Ken Buesseler, Woods Hole Oceanographic Institution (at 1:30:00 in): Talking about some of the failures […] what I’ve discovered on the academic side, is that when we went to offer our service, we wanted to go and help out, we didn’t have an agency in this country that really had an interest. NOAA was given the authority to look at this disaster and see what the US response should be. Their reaction was to continue this modeling effort to try and model where these things might be at. Not to do the on-the-ground field efforts. They said we don’t do that, we don’t measure radionuclides. Then they’d point across the aisle to the Department of Energy […] the ocean, that’s not their thing, it’s salty — that’s not their problem. Here we have in our country many reactors on oceans and don’t have even an authority or body that has a mission that includes fate of those radionuclides in the ocean. I think that’s a failure that we still haven’t solved […] It’s very obvious when you hear the stories about leaking tanks on land getting into the ocean, there’s a connection there. But we failed to fill that in, our ability to understand the consequences. […] One example of something we’re still trying to plug up as a failure.

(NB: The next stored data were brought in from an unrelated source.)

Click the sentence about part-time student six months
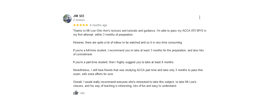The height and width of the screenshot is (108, 269). point(124,62)
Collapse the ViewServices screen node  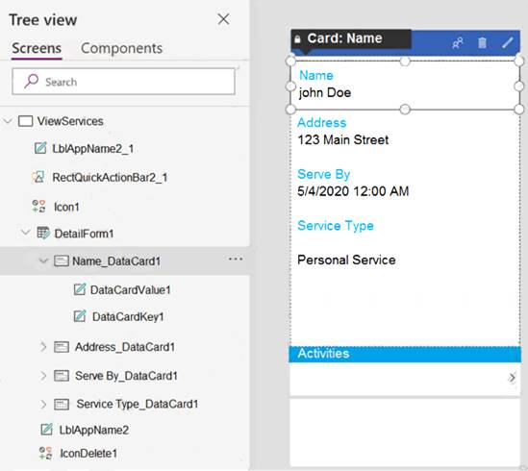coord(8,121)
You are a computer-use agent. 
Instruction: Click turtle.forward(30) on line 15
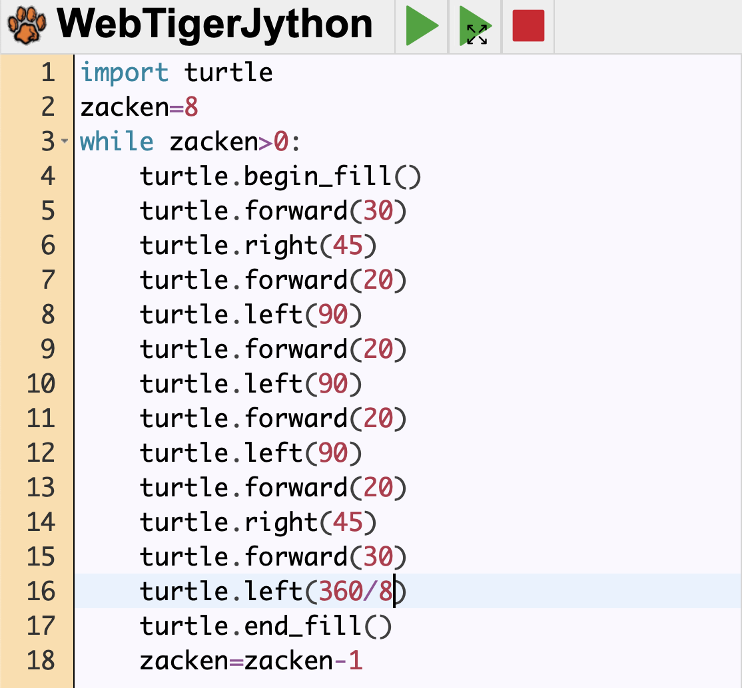[x=273, y=557]
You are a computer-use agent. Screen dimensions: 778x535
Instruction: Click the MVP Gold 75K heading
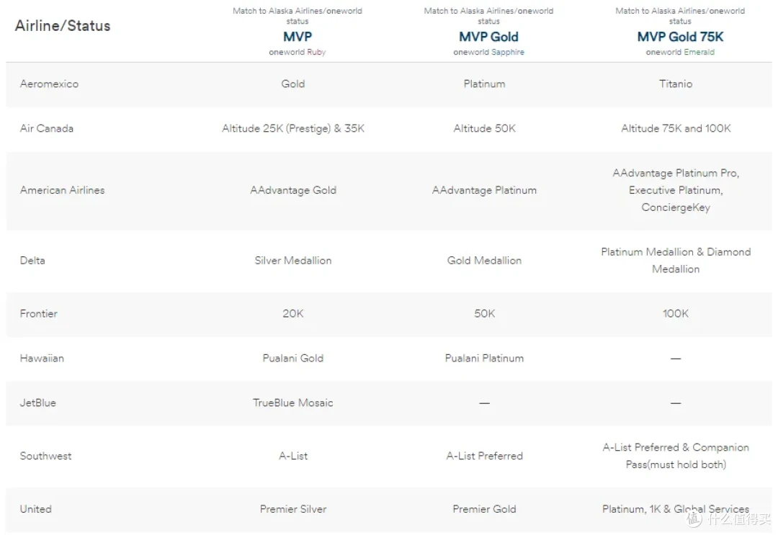[680, 37]
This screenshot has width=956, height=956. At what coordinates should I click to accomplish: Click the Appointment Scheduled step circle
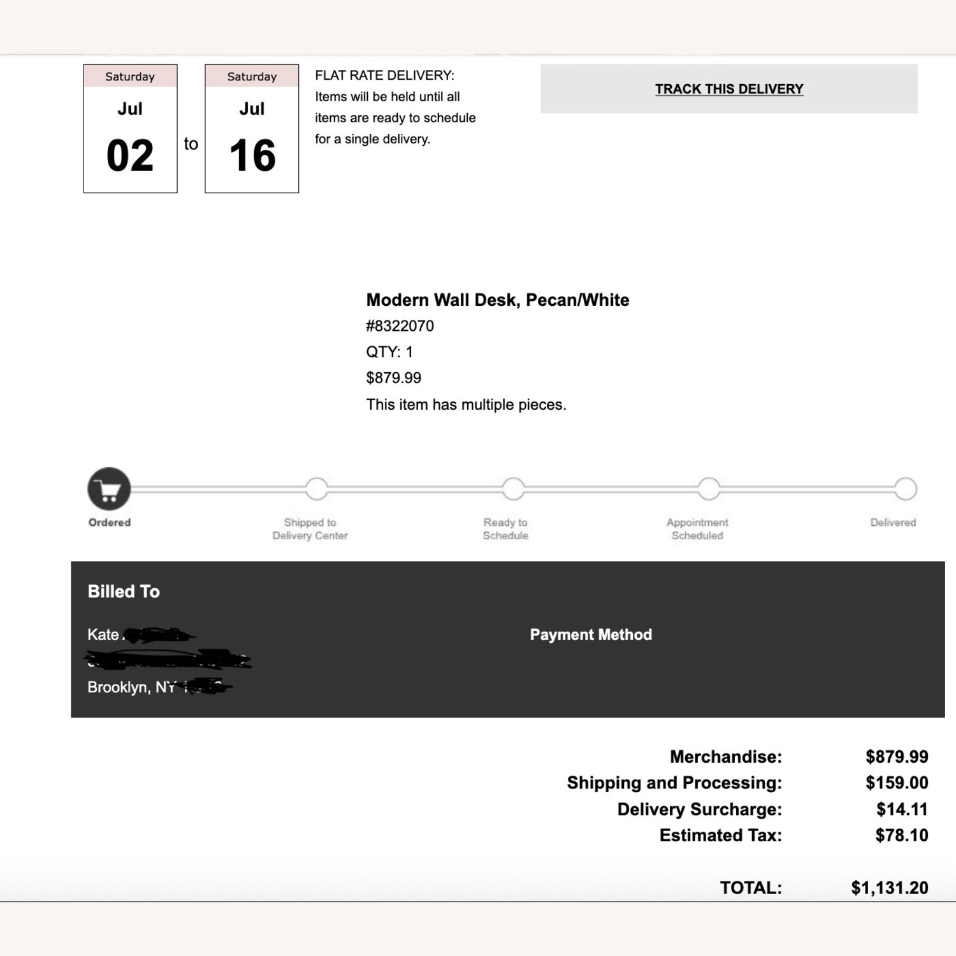tap(709, 489)
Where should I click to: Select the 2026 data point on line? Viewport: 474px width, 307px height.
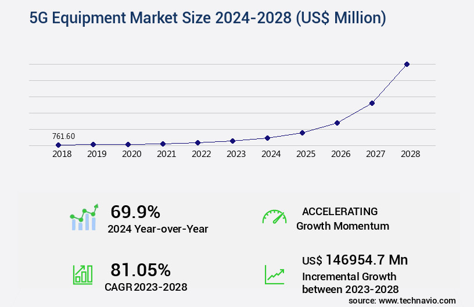(337, 123)
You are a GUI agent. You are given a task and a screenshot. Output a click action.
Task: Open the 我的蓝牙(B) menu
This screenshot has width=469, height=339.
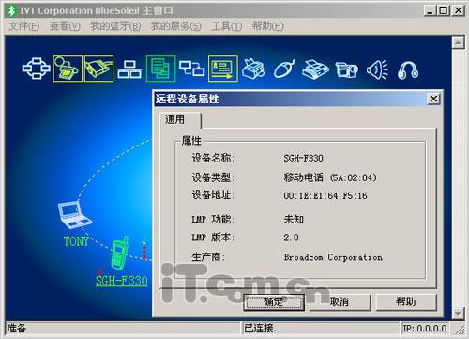pos(115,26)
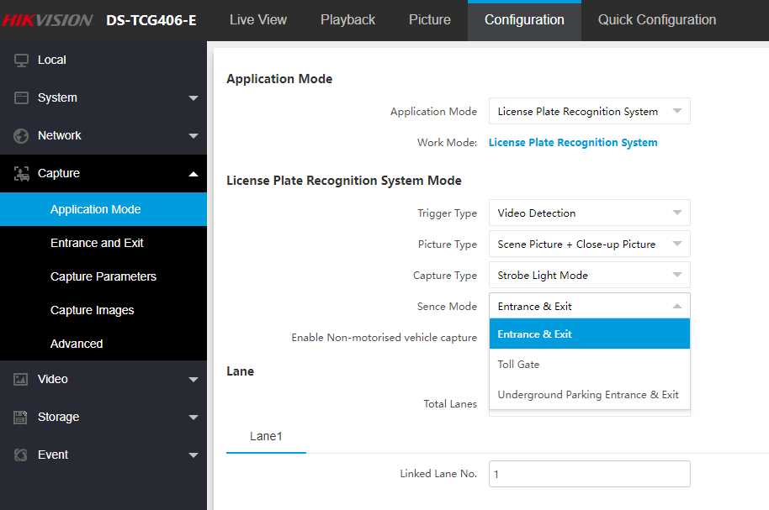Switch to the Playback tab
Image resolution: width=769 pixels, height=510 pixels.
click(347, 20)
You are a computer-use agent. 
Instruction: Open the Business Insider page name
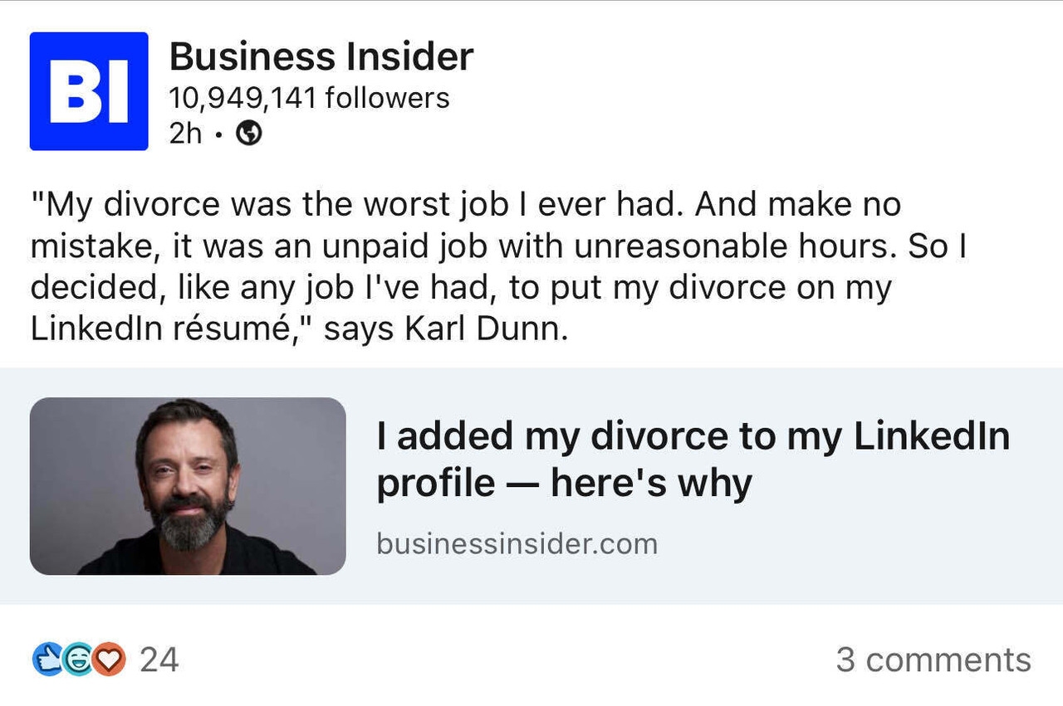(x=320, y=56)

‘Your Call’ hosted by Rose Aguilar, KALW, Jan. 16, 2014:
Ken Buesseler, senior scientist in marine chemistry & geochemistry at the Woods Hole Oceanographic Institution (At 5:30 in): Historical weirdness going on — NOAA doesn’t study radionuclides per se at all in their programs, so they were looking at some of the debris and their predictions, but not the radioactive contaminants. That typically falls to the Department of Energy, but they tend to only focus their resources and expertise on land and groundwater […] not the general spread of radionuclides in the marine environment. So, we kind of fell between the cracks […] no one was responsible.